WHAT YOU WILL DO - Copy out exactly the lines from the one containing "Where should I click to: Click the 21" to the end of the records below, both included, and nothing else.
START DATA FOR THIS TASK
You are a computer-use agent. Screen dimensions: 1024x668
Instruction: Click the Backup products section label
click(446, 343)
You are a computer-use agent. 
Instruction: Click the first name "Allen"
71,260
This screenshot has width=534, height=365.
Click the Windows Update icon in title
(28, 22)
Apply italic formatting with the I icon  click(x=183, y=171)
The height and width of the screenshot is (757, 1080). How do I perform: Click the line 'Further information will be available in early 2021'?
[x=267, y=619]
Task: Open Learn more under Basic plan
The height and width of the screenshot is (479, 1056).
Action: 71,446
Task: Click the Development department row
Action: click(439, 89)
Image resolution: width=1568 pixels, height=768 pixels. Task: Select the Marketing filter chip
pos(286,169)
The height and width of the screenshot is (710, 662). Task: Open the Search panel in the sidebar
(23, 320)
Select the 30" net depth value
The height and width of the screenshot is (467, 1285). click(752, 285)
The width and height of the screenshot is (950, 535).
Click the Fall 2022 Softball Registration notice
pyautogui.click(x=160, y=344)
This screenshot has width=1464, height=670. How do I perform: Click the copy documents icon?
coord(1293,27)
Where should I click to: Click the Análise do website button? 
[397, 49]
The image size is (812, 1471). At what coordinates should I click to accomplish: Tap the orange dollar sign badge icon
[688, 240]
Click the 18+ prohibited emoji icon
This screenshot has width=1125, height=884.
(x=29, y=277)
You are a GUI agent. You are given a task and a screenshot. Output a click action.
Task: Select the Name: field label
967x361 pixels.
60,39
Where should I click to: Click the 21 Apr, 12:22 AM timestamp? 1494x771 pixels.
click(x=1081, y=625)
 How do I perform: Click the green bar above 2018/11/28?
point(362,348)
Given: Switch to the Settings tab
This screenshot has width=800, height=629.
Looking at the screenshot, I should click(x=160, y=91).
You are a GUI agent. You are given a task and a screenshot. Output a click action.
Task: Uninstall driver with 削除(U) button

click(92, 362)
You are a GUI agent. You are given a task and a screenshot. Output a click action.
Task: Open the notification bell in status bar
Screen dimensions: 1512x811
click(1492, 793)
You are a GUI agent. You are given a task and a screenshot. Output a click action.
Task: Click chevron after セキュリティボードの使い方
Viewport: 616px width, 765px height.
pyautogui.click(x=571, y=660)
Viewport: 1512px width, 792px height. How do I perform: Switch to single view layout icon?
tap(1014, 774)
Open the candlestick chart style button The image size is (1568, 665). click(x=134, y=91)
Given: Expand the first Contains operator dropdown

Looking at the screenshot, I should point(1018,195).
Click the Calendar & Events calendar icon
END DATA FOR THIS TASK
ANSWER SECTION -
Where should I click to: Click the 21 Apr, 12:22 AM timestamp? 1494x771 pixels.
click(x=1081, y=625)
 How do I perform: Click the green bar above 2018/11/28?
point(362,348)
Given: Switch to the Settings tab
This screenshot has width=800, height=629.
Looking at the screenshot, I should click(x=160, y=91).
You are a GUI agent. You are given a task and a screenshot. Output a click action.
Task: Uninstall driver with 削除(U) button

click(92, 362)
You are a GUI agent. You are given a task and a screenshot. Output a click action.
Task: Open the notification bell in status bar
Screen dimensions: 1512x811
click(1492, 793)
You are a GUI agent. You are given a task and a screenshot. Output a click action.
Task: Click chevron after セキュリティボードの使い方
Viewport: 616px width, 765px height.
pyautogui.click(x=571, y=660)
Viewport: 1512px width, 792px height. How do I perform: Switch to single view layout icon?
tap(1014, 774)
Open the candlestick chart style button The image size is (1568, 665). click(x=134, y=91)
Given: Expand the first Contains operator dropdown

Looking at the screenshot, I should point(1018,195).
Click the Calendar & Events calendar icon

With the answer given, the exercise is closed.